University of Virginia Historical Collections at the Claude Moore Health Sciences Library

Army Surgeon-General George Sternberg on Typhoid Fever and the Spanish-American War

A map of Cuba

A map of Cuba. From the title pages of An Illustrated History of Our War with Spain (1898) by Henry B. Russell

At the onset of the Spanish-American War in 1898, America’s military planners were less concerned with typhoid fever than with yellow fever, Spain’s military forces, and most of the other major challenges they anticipated. Much of the typhoid-related optimism originated with Brigadier-General George M. Sternberg, a leading bacteriologist and Surgeon-General of the United States Army. On April 25, the day the Congress of the United States declared war on Spain, he issued a series of etiological explanations and sanitary recommendations in Surgeon-General’s Circular No. 1.

 

George Miller Sternberg

George Miller Sternberg

Waterborne Typhoid

The Circular noted that typhoid fever was contagious and identified specific means for its transmission. In accordance with the findings of pioneering typhoid-investigator William Budd, Sternberg emphasized the danger of polluted water and prescribed boiled or filtered supplies for troops who lacked a source pronounced pure by a medical officer. He urged their commanders, moreover, to avoid waterborne typhoid by selecting only those campsites possessing effective drainage. In subsequent guidelines Sternberg tutored medical officers on the supervision of water filtering, in devices the War Department issued on his recommendation, and water testing.

Latrine Use and Flies as Typhoid Vectors

Although Budd, author of Typhoid Fever: Its Nature, Mode of Spreading, and Prevention, had overlooked flies as typhoid vectors, Sternberg’s Circular noted that countering their propensity to “swarm around fecal matter” was as powerful a justification for “strict” sanitary measures as avoiding polluted water. Those measures included officers’ obligation to favor previously unoccupied sites when locating camps.
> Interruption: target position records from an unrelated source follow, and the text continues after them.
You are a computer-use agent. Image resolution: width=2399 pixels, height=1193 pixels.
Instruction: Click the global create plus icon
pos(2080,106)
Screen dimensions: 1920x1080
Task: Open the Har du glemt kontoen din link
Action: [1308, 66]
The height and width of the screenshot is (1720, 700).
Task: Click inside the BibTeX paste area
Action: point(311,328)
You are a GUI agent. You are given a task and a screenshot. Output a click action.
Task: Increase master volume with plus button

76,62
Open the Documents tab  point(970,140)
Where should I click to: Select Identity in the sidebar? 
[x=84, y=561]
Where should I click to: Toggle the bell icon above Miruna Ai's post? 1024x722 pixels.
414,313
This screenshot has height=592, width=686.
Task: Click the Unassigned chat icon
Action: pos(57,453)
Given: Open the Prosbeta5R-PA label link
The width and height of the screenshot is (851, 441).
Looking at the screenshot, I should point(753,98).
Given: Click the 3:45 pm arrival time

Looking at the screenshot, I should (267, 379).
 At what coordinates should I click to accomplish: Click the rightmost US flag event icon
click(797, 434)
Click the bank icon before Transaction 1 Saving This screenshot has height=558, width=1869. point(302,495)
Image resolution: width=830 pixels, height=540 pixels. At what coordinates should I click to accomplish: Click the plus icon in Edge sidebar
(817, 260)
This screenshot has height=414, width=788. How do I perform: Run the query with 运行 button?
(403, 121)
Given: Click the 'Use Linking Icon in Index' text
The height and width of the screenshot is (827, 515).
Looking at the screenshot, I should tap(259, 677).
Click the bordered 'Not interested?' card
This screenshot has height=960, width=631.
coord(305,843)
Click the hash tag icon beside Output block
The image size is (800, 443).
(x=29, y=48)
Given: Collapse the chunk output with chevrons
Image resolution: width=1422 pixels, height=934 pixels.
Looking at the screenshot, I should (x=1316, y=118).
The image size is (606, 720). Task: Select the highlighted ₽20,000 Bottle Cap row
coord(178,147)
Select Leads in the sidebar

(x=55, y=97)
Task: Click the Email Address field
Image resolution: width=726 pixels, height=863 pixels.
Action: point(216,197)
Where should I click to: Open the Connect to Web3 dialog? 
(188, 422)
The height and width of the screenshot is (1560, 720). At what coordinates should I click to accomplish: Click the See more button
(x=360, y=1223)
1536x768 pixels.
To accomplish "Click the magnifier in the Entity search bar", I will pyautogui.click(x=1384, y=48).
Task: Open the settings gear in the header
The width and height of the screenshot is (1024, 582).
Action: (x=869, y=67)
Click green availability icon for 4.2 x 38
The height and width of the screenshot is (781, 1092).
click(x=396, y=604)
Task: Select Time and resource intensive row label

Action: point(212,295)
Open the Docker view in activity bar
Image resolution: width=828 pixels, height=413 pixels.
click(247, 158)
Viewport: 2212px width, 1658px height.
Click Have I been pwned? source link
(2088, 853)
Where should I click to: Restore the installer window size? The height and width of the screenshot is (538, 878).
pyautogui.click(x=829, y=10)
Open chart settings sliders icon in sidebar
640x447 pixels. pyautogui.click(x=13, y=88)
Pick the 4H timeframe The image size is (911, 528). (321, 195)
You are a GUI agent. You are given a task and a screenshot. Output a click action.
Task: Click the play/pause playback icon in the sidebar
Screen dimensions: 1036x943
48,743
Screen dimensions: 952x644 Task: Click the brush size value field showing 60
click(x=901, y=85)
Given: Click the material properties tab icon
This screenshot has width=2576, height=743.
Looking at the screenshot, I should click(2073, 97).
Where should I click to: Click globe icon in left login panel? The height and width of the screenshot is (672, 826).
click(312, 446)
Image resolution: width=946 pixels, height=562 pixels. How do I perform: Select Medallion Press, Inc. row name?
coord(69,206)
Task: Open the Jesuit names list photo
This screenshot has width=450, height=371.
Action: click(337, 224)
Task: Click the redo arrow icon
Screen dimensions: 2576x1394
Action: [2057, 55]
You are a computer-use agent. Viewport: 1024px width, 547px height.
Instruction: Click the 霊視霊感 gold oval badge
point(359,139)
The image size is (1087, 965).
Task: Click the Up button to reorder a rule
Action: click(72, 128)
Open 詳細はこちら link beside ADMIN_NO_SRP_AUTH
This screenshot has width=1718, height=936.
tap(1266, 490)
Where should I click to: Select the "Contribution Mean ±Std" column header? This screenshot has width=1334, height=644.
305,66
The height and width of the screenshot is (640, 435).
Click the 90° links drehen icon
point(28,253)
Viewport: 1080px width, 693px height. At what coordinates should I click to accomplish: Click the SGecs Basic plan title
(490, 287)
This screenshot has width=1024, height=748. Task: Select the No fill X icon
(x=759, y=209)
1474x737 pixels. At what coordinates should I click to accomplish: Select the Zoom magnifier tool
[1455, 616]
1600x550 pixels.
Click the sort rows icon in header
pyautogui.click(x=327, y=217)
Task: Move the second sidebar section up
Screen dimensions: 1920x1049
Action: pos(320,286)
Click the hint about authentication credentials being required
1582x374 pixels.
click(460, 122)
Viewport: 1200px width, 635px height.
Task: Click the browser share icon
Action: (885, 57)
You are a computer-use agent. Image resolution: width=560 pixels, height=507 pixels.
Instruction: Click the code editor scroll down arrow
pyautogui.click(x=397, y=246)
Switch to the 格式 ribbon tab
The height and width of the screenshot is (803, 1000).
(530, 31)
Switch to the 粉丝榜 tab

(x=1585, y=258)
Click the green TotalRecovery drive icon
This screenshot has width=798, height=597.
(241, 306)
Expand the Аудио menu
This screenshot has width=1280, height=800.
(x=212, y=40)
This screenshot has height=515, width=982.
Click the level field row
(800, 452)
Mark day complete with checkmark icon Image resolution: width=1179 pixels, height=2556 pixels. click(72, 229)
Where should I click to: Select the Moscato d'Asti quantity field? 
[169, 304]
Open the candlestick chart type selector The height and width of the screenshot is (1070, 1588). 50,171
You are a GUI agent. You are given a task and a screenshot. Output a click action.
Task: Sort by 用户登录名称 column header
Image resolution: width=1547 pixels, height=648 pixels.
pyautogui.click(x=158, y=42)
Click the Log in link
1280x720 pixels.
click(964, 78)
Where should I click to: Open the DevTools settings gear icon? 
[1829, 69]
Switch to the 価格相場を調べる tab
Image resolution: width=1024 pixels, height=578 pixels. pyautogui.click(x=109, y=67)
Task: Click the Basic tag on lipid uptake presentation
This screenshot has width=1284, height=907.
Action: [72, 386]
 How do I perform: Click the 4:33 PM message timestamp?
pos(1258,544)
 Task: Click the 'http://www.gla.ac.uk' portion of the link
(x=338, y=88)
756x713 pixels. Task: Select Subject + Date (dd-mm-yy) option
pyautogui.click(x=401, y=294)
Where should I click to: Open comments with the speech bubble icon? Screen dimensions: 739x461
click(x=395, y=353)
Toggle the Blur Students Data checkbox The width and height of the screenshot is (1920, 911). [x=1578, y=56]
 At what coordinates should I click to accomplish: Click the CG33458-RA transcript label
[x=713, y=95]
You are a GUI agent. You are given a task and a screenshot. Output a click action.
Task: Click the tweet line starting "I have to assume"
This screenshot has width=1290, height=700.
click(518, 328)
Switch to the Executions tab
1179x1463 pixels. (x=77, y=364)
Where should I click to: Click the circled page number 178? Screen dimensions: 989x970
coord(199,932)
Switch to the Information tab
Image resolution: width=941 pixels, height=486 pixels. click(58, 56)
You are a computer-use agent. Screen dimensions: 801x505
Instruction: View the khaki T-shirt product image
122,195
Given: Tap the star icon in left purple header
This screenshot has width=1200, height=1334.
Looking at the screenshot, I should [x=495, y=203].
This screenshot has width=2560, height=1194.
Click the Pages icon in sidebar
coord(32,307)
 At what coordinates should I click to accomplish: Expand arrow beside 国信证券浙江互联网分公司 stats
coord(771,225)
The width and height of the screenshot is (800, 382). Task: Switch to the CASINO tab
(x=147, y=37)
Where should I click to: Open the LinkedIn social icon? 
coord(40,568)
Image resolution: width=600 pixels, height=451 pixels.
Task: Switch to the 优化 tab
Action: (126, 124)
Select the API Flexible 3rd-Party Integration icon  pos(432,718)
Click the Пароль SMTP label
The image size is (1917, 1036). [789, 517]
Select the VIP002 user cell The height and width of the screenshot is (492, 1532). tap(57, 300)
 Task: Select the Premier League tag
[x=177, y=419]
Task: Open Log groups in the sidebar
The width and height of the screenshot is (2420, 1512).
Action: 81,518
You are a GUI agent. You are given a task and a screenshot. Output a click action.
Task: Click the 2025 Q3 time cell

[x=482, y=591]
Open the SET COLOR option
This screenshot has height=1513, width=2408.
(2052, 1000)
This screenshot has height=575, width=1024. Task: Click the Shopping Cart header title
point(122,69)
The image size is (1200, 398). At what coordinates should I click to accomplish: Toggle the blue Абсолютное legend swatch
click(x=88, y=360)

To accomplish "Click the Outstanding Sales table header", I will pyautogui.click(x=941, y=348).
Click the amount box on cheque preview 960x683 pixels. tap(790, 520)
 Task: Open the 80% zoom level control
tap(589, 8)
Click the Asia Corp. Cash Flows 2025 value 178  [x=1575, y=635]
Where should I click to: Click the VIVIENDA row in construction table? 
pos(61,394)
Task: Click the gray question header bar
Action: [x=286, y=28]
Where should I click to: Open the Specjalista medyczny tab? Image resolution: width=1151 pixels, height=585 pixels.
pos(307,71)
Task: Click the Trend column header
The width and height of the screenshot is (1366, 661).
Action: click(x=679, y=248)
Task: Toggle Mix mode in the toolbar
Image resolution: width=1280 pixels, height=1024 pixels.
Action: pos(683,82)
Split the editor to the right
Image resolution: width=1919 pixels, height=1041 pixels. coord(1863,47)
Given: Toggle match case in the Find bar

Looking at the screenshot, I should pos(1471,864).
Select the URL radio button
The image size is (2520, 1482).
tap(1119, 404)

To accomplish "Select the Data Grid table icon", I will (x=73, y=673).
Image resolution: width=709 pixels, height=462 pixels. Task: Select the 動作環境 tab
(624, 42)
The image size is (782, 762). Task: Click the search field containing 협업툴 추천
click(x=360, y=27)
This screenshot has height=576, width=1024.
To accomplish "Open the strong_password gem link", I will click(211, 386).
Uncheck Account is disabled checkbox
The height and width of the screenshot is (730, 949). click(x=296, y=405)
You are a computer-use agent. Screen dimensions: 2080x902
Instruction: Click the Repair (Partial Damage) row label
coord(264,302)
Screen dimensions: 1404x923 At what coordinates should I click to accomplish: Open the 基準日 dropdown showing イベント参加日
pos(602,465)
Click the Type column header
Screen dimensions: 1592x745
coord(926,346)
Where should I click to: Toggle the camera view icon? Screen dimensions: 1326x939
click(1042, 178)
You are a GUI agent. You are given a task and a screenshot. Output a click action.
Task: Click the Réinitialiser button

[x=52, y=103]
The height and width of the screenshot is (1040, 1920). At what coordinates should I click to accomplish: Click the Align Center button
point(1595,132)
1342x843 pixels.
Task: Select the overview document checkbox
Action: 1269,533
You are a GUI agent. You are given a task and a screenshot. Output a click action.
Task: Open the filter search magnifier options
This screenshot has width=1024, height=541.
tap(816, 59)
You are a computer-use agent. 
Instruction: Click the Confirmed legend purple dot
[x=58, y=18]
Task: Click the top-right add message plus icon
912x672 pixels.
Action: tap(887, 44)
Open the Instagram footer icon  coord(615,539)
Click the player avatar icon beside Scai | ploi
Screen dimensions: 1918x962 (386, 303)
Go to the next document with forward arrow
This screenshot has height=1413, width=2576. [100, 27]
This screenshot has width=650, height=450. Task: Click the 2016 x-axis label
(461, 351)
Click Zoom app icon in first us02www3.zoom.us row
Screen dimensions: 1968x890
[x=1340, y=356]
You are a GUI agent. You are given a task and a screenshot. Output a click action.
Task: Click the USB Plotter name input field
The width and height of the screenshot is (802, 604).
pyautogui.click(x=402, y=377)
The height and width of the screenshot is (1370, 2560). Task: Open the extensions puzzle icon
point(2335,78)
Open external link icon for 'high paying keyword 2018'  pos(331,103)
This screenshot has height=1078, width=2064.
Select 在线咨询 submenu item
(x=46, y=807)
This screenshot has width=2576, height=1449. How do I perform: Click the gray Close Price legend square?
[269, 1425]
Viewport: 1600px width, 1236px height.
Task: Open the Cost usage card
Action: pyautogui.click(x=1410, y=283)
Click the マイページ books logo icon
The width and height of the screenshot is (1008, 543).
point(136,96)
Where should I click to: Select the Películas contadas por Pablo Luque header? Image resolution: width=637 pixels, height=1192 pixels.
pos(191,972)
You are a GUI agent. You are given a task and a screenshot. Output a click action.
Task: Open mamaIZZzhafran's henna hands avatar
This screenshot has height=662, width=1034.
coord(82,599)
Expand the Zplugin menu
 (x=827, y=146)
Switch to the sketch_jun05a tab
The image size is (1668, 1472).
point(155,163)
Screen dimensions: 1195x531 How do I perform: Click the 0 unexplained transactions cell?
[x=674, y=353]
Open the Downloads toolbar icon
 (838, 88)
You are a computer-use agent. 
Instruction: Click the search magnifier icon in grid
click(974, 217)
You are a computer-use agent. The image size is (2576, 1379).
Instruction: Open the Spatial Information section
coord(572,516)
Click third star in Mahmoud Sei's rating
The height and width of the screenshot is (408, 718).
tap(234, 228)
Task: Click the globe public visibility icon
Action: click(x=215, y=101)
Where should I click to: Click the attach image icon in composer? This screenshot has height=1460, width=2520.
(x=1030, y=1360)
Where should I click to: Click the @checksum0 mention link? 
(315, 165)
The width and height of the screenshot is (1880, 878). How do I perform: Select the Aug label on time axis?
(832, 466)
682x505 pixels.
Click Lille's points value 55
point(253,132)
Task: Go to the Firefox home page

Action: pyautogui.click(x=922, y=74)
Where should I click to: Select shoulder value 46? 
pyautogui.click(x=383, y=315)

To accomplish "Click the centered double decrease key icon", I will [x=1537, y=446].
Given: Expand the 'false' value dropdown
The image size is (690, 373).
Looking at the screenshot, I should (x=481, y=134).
The Circular recommended that their subordinates dig latrines, also known as “sinks” or “privy-pits,” as the first step in camp-establishment and dig  replacement pits when the contents of the originals came within two feet of the ground’s surface. Sternberg added that soldiers who declined to use latrines “should be punished.”

Disinfection of Latrines

No less an optimist than Surgeon-General George Sternberg, the manufacturer of this patriotic cover assumed that sectional amity and reconciliation would represent the principal, domestic by-products of the Spanish-American War mobilization. The cover’s actual user, however, enclosed a letter detailing the stateside ravages of typhoid fever. Courtesy of Noel G. Harrison

Disinfection lay at the heart of Sternberg’s waste-disposal technology: he stipulated that soldiers should cover the contents of latrines thrice-daily with earth, quicklime, or ashes. Army medical personnel should treat the excreta of all fever patients immediately with a solution of carbolic acid, chloride of lime, or with milk of lime made from quicklime.

Typhoid Mortality Rates

Sternberg’s faith in “progress” notwithstanding, in the Spanish-American War’s fourth month the United States Army’s typhoid mortality rate surpassed that of its fourth-month Civil War counterpart. To make matters still more vexing for Sternberg, typhoid statistics were especially bad in the Army’s stateside training camps, situated far from what were understood to be the sites of combat operations.